EXTRACTED RECORDS:
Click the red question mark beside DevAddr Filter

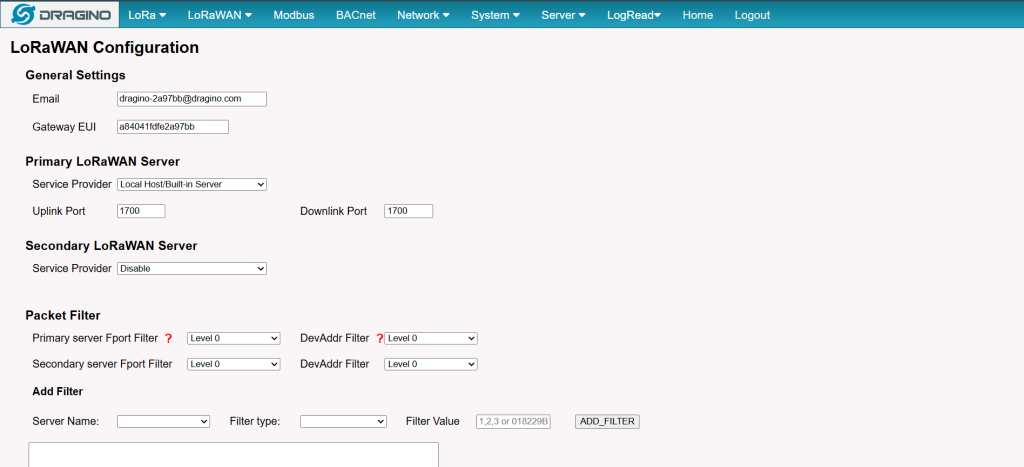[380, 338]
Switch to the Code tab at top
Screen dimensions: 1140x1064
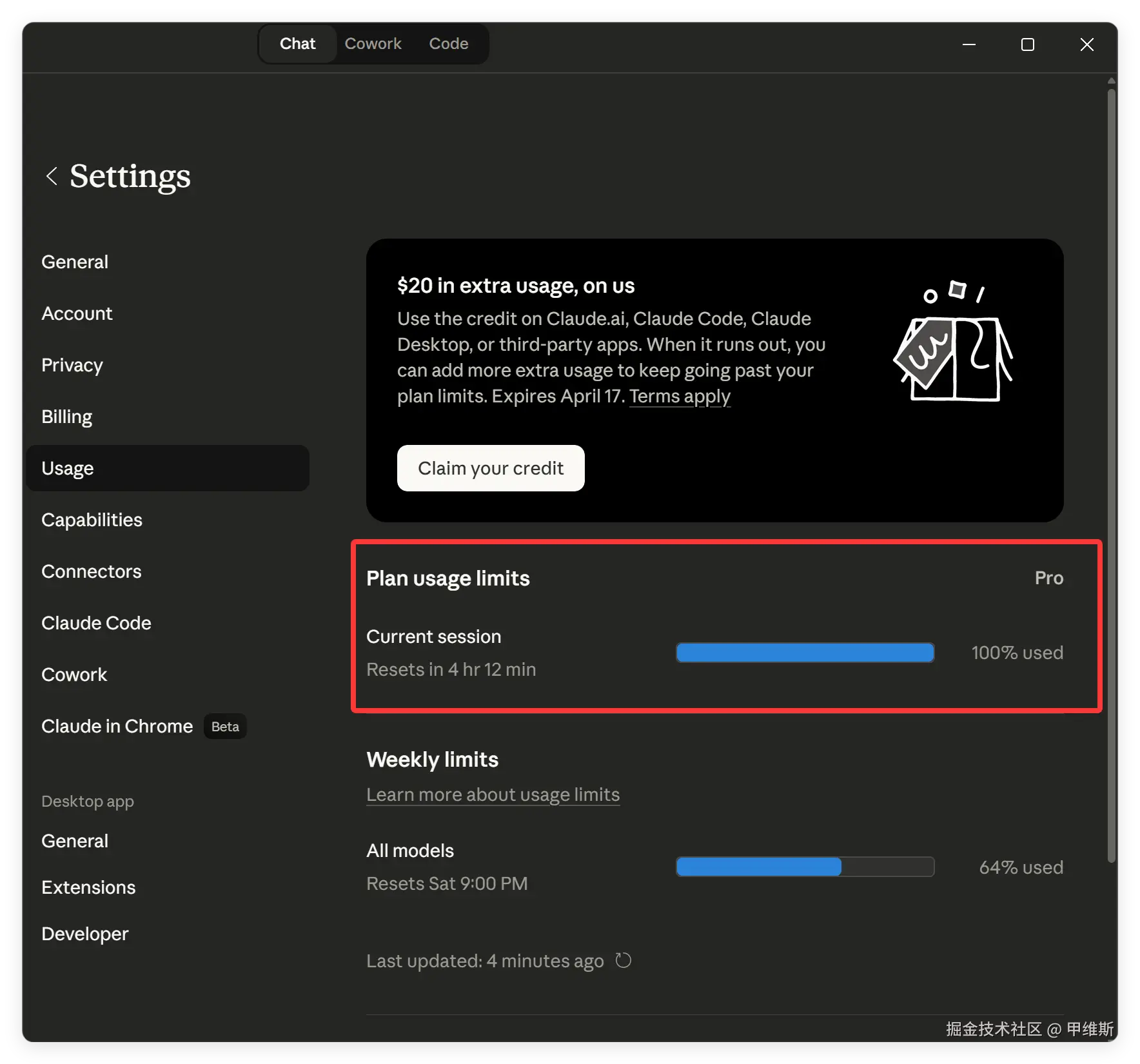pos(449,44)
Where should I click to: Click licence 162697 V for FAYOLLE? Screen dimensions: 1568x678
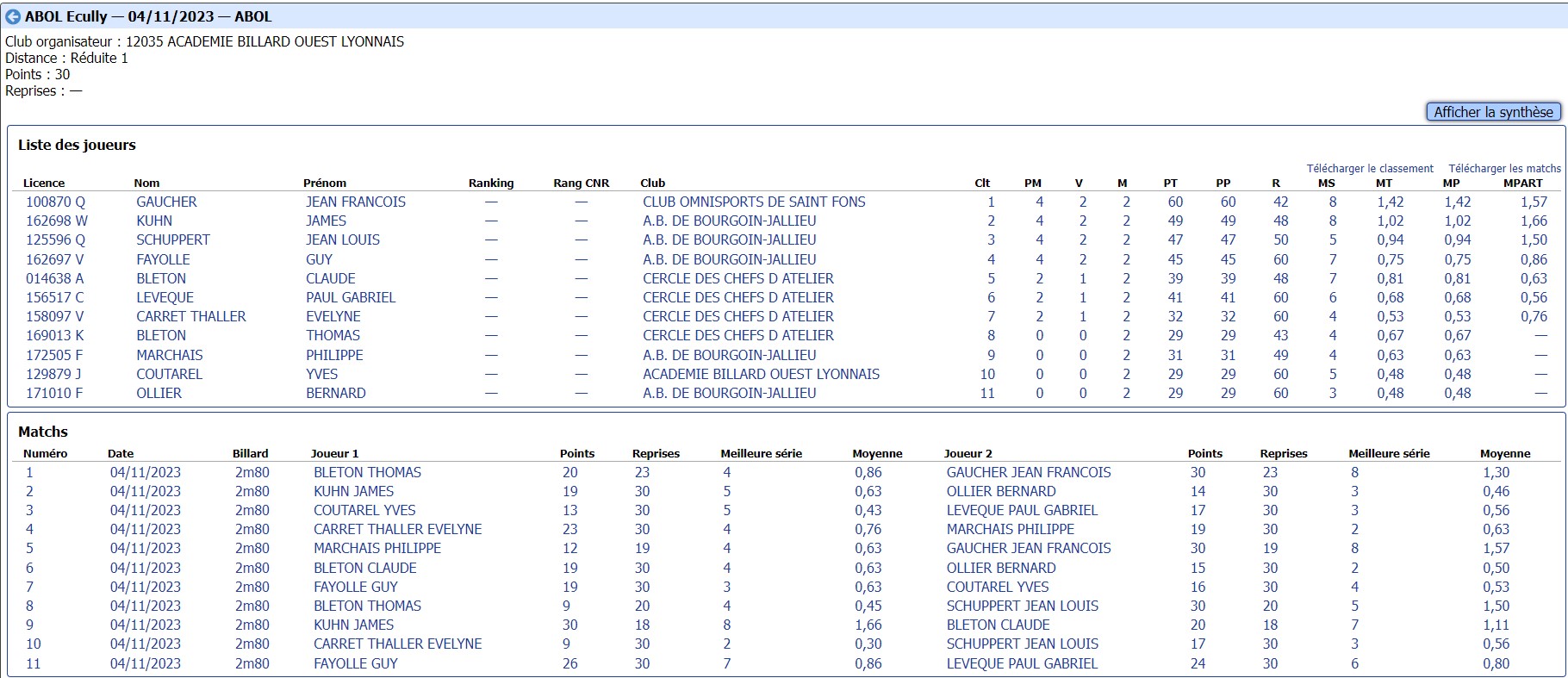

WHAT NEEDS TO BE DONE:
An exact copy of every entry above is required, without the pictures.

PROBLEM SOLUTION:
Click the red question mark beside DevAddr Filter

[380, 338]
Switch to the Code tab at top
Screen dimensions: 1140x1064
pos(449,44)
Where should I click to: Click licence 162697 V for FAYOLLE? Screen dimensions: 1568x678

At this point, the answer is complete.